── Data excerpts

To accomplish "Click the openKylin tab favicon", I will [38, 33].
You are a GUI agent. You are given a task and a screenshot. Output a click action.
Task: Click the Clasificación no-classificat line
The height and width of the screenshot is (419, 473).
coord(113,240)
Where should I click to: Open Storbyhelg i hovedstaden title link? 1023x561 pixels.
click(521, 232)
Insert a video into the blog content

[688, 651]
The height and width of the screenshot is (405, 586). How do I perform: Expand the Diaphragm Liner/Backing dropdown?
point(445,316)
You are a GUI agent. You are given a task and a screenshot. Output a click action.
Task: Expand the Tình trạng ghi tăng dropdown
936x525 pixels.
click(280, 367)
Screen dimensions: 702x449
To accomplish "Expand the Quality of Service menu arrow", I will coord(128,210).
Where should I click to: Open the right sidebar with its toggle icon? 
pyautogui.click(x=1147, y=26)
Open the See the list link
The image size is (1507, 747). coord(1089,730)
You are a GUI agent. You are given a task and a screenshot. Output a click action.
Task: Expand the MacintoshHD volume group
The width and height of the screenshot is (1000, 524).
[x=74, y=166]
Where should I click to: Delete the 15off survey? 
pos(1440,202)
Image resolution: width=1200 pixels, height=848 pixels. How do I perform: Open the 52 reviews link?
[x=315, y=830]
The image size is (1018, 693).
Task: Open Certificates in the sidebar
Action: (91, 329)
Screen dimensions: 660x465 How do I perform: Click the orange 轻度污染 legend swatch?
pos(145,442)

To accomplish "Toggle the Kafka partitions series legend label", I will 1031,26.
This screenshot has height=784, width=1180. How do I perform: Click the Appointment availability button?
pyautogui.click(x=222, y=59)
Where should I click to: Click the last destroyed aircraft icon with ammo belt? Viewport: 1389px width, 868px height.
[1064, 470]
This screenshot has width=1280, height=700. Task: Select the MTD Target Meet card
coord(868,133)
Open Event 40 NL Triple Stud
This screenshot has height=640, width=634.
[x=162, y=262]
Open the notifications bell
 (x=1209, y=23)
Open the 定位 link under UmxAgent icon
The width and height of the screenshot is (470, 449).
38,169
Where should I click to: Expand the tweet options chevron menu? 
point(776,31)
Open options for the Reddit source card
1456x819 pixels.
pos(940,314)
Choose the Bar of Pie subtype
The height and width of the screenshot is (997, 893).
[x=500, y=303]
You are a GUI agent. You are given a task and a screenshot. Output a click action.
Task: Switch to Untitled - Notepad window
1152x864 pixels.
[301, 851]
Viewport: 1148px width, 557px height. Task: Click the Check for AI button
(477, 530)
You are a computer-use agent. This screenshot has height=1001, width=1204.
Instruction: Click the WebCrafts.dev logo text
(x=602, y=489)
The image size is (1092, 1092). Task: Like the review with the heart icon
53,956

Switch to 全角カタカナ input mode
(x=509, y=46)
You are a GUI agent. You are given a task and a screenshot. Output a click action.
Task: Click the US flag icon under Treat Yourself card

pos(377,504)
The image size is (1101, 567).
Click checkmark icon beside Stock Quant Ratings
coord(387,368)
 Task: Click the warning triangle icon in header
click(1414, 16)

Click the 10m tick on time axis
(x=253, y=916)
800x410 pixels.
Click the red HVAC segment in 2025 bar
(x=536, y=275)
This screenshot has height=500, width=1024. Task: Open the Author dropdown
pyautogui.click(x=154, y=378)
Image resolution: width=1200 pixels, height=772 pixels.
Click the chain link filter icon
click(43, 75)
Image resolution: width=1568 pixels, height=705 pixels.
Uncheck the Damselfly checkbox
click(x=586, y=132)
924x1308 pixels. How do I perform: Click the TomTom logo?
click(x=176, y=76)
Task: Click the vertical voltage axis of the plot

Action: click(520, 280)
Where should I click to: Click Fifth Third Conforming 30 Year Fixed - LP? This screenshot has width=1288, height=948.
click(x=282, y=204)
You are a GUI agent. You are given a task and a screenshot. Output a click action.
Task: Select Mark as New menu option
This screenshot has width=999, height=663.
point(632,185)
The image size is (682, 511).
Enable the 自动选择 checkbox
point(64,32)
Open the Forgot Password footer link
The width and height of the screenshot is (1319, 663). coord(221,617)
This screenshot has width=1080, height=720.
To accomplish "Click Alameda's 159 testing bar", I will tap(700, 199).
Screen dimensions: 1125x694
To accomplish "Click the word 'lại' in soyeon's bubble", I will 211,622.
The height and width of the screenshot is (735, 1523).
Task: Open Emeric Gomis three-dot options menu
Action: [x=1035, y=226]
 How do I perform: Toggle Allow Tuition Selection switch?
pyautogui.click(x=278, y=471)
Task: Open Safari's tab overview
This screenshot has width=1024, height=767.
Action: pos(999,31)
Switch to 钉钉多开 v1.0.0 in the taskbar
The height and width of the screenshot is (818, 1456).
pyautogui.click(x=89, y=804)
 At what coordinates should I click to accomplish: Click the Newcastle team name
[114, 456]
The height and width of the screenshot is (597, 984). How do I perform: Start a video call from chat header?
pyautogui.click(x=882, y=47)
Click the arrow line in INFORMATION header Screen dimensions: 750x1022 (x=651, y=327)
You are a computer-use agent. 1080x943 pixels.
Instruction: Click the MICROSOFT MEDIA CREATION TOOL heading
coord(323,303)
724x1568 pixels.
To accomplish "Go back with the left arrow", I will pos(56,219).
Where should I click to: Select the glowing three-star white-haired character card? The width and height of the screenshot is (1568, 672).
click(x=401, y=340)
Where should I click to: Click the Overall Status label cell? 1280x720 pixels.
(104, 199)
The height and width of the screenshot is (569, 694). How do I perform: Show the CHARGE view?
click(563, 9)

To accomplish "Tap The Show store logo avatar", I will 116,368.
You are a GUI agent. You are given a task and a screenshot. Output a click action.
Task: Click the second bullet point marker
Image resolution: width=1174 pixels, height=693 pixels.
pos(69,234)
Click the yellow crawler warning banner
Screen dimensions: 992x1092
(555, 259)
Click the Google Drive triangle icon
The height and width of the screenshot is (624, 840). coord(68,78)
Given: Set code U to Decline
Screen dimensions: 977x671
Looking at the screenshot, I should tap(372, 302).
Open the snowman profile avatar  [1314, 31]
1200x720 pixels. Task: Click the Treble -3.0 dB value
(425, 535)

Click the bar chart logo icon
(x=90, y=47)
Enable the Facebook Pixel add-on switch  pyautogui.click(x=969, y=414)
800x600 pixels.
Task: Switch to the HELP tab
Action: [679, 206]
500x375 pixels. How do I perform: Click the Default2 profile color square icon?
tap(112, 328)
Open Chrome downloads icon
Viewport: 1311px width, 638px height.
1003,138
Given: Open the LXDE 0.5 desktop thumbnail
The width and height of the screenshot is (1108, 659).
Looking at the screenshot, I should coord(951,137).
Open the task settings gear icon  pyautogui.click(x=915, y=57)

────

▶ The problem:
Give back precisely the lines above that start at the line containing "Task: Switch to Untitled - Notepad window" and end at the line containing "Image resolution: width=1200 pixels, height=772", inclusive. No other lines belong in the output.

▶ Final answer:
Task: Switch to Untitled - Notepad window
1152x864 pixels.
[301, 851]
Viewport: 1148px width, 557px height. Task: Click the Check for AI button
(477, 530)
You are a computer-use agent. This screenshot has height=1001, width=1204.
Instruction: Click the WebCrafts.dev logo text
(x=602, y=489)
The image size is (1092, 1092). Task: Like the review with the heart icon
53,956

Switch to 全角カタカナ input mode
(x=509, y=46)
You are a GUI agent. You are given a task and a screenshot. Output a click action.
Task: Click the US flag icon under Treat Yourself card

pos(377,504)
The image size is (1101, 567).
Click checkmark icon beside Stock Quant Ratings
coord(387,368)
 Task: Click the warning triangle icon in header
click(1414, 16)

Click the 10m tick on time axis
(x=253, y=916)
800x410 pixels.
Click the red HVAC segment in 2025 bar
(x=536, y=275)
This screenshot has height=500, width=1024. Task: Open the Author dropdown
pyautogui.click(x=154, y=378)
Image resolution: width=1200 pixels, height=772 pixels.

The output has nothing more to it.